Конечно, неизбежно прозвучит вопрос: «зачем?». И, конечно, внятного ответа на него не будет. Сэндс давно не верит в диалоги, а, быть может, и никогда не верил: его выбор, как и у других сердитых молодых людей с детскими именами (Билли, Дейви, Джерри) — путь принуждения, силы. Даже в тот единственный раз, когда он берет слово, выплескивая свои мысли и чувства в последнем разговоре со священником, это — попытка не столько объясниться, сколько самому укрепиться в решении, которое внутренне ощущается как безвариантное, единственно возможное. В детстве он был бегуном и не научился останавливаться. Не уважаемый никем, он научился уважать себя. И была еще страница, вырванная из Библии или та школьная поездка на футбольный матч и бьющийся в ручье раненый олененок… Слова, слова, много слов, среди которых каждый при желании может выбрать себе версию случившегося. В 2008-м, когда фильм только вышел в прокат, этого, вероятно, было достаточно. Сегодня, после всех терактов последних лет, труднее: флер мученичества, некогда окутывавший деятельность «освободительных» экстремистских организаций успел выветриться, и борьба арестованных за право считаться не уголовниками, а военнопленными (пользуясь при этом дополнительными послаблениями и благами) не располагает больше к беспримесному сочувствию.

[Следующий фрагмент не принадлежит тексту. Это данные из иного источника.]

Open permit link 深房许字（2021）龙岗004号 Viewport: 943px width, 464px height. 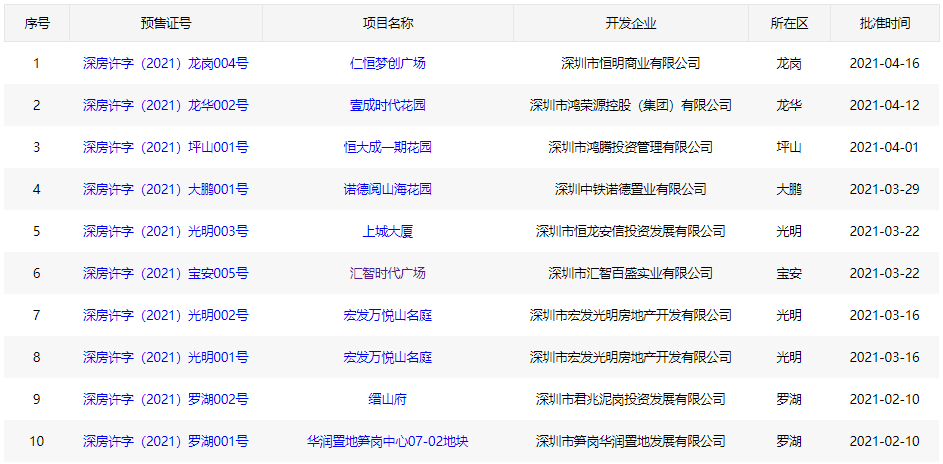click(165, 63)
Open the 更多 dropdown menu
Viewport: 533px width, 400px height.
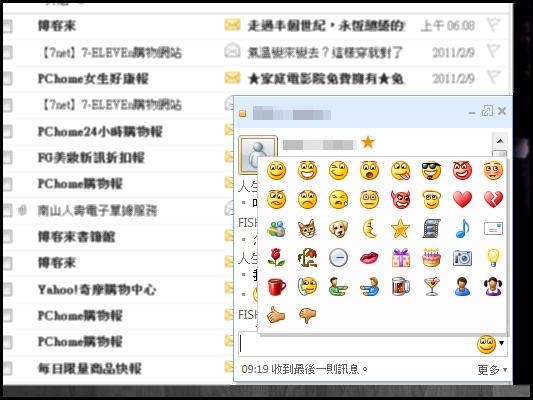(x=492, y=369)
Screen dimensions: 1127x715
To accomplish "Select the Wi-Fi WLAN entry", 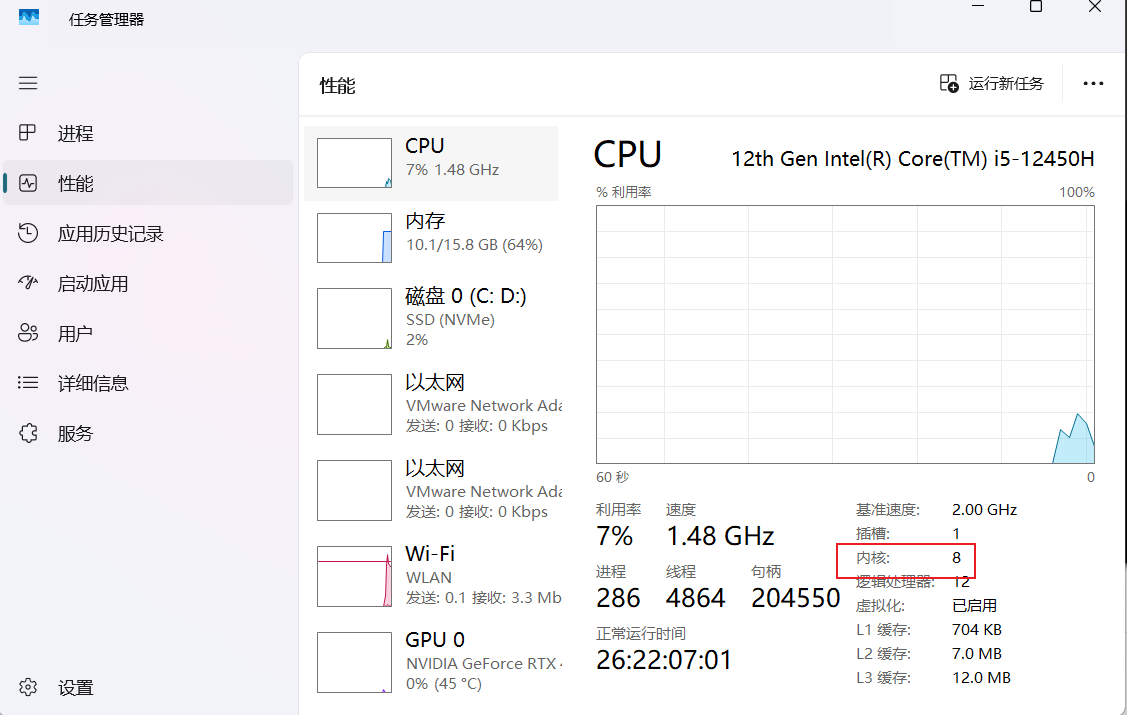I will click(x=431, y=576).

Моментами кажется, что МакКуин ошибся, не отважившись выйти за пределы тюрьмы и показать всю глубину раздиравших в те годы Ольстер социальных, религиозных и политических противоречий, которые одни, наверное, и могли бы стать искомым ответом, оправданием. Но, присмотревшись, обнаруживаешь, что все это уже есть в картине. Противостояние в стенах Мейза с его бессмысленным зверством, мелкими унизительными подробностями и затхлой атмосферой тупика — это те же ольстерские события в миниатюре. Здесь так же есть те, кто, бунтуя против невыносимой жизни, готов делать ее еще невыносимее, и те, кто, будучи по долгу службы вынужденным отмывать от демонстративно пролитой мочи пол, изливает раздражение в зуботычинах, а потом вздрагивает, видя себя в зеркале, и безуспешно пытается подавить рыдания. Долгая преамбула «Голода» — в сущности никакое не вступление, а именно что взгляд из зазеркалья. Фактически нам рассказывают две симметричные истории, вернее, даже — дважды одну и ту же историю, примеренную на людей, волей судьбы оказавшихся по разные стороны дубинки, решетки, государственной идеологии. Рэймонд Логан и Билли Сэндс бегут из Мейза единственным способом, который им оставлен. И в этом есть глубокая художественная правда. Вот только заострить противопоставление «бесславной гибели» первого «мученической кончине» второго у МакКуина, пожалуй, не получилось. Уж лучше чужая рука, букет маргариток и немного раскаяния. Так чище.